__TESTO DA LEGGERE__
★ ★ ★

CONSIDERATO IN DIRITTO
1. Il ricorso e’ palesemente infondato.
E’ sufficiente osservare, quanto ai profili relativi alla consapevolezza del mendacio, che appare del tutto inverosimile una pretesa inconsapevolezza della sussistenza dei precedenti penali. E cio’, in considerazione delle garanzie di legge, incentrate sull’informativa dell’imputato, a nulla rilevando le date, successive rispetto alla data della dichiarazione di cui trattasi, delle udienze dibattimentali. Relativamente poi alla convivenza con lo (OMISSIS), basti richiamare gli accertamenti, compiuti dalle forze di ordine pubblico, confermati dalla deposizione, resa dal teste (OMISSIS).
2. Secondo la giurisprudenza di legittimita’ (Cass. Sez. 5 del 6/06/2014 e del 16/04/2009 RV 261278 e 243897)integra il delitto, di cui all’articolo 483 c.p., la condotta di colui che in una dichiarazione sostitutiva di atto notorio, attesta falsamente di non aver mai riportato condanne penali, dovendosi equiparare tale dichiarazione del privato ad un atto pubblico destinato a provare la verita’ dello specifico contenuto della dichiarazione.

★ ★ ★

__VOCI ARCHIVIATE__
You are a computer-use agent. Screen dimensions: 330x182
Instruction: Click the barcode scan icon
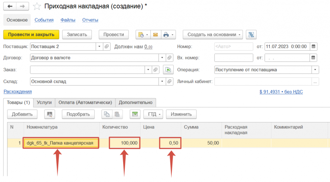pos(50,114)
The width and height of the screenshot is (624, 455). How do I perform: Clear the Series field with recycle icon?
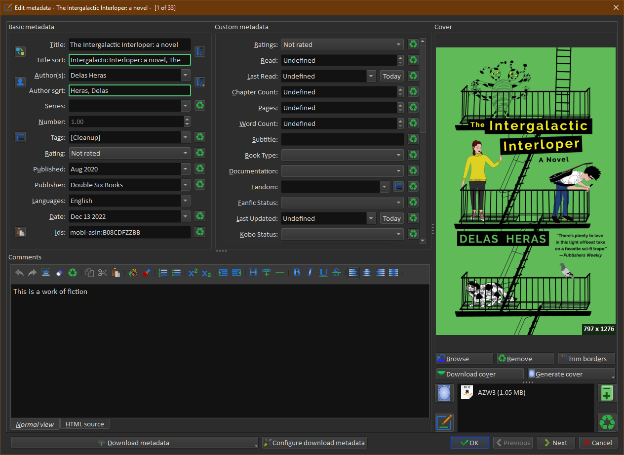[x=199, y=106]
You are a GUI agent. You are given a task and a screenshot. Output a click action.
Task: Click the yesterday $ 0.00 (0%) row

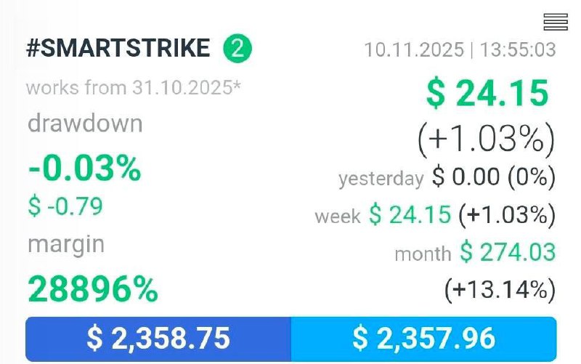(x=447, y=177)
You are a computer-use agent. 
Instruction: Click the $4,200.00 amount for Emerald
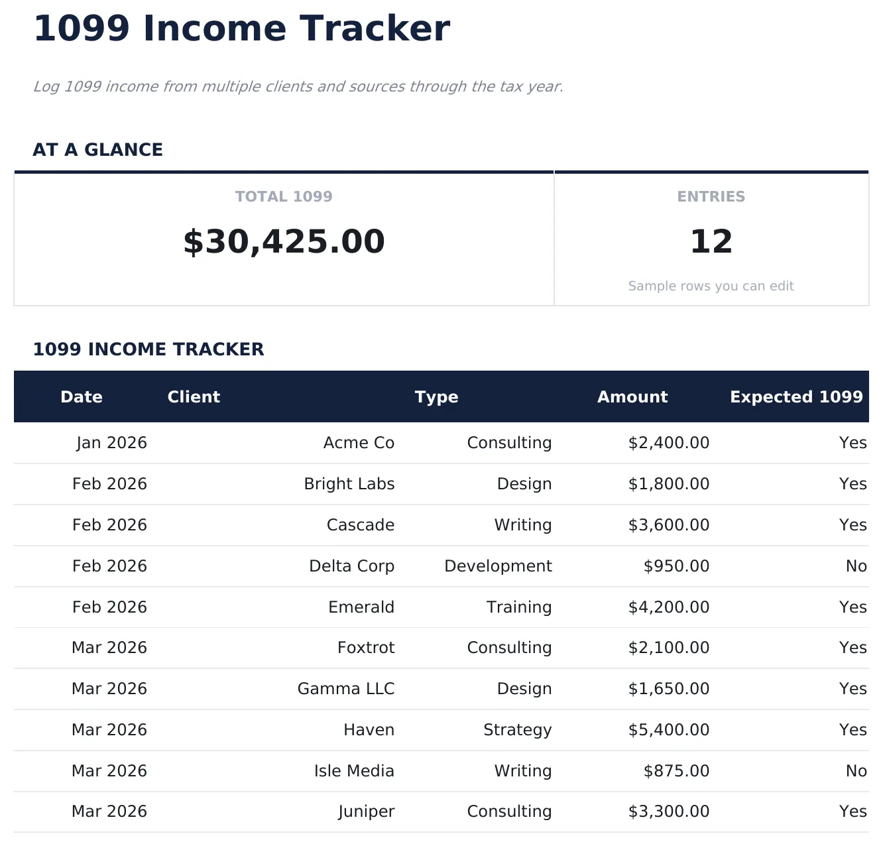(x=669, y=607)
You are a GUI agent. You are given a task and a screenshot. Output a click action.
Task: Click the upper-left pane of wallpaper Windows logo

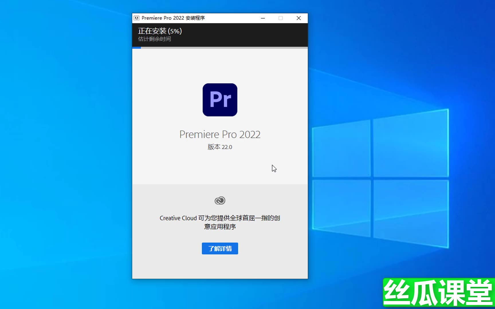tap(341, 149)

★ ★ ★

__ISTRUZIONI OPERATIVE__
- a) Rispondi in breve alle domande seguenti sulla motivazione del ricorso:
(i) Come viene definito il ricorso?
(ii) Quale articolo del codice penale viene indicato per il delitto?
(iii) Chi ha compiuto gli accertamenti sulla convivenza con lo (OMISSIS)?
- b) Procedi con la stesura della motivazione del ricorso, partendo dal punto in cui si interrompe.
Le voci archiviate non servono in alcun modo a questo lavoro.

__RISULTATI__
- a)
(i) Palesemente infondato.
(ii) L'articolo 483 c.p.
(iii) Le forze di ordine pubblico.

- b)
3. Da ultimo, va evidenziata la genericita’ delle censure mosse da parte ricorrente, in relazione al trattamento sanzionatorio, in considerazione delle motivazioni, svolte dal giudice del merito, incentrate sulla gravita’ del fatto, desumibile dalla falsita’ stessa dell’attestazione, circa la mancanza di precedenti penali, e dall’intensita’ dell’elemento psicologico.
4. Il ricorso, pertanto, va dichiarato inammissibile, con contestuale condanna del ricorrente al pagamento delle spese processuali ed ad una somma, che si reputa equo stimare in Euro 2.000,00, a favore della Cassa delle Ammende.
P.Q.M.
Dichiara inammissibile il ricorso e condanna il ricorrente al pagamento delle spese del procedimento e della somma di Euro 2.000,00 a favore della Cassa delle Ammende.
Motivazione semplificata.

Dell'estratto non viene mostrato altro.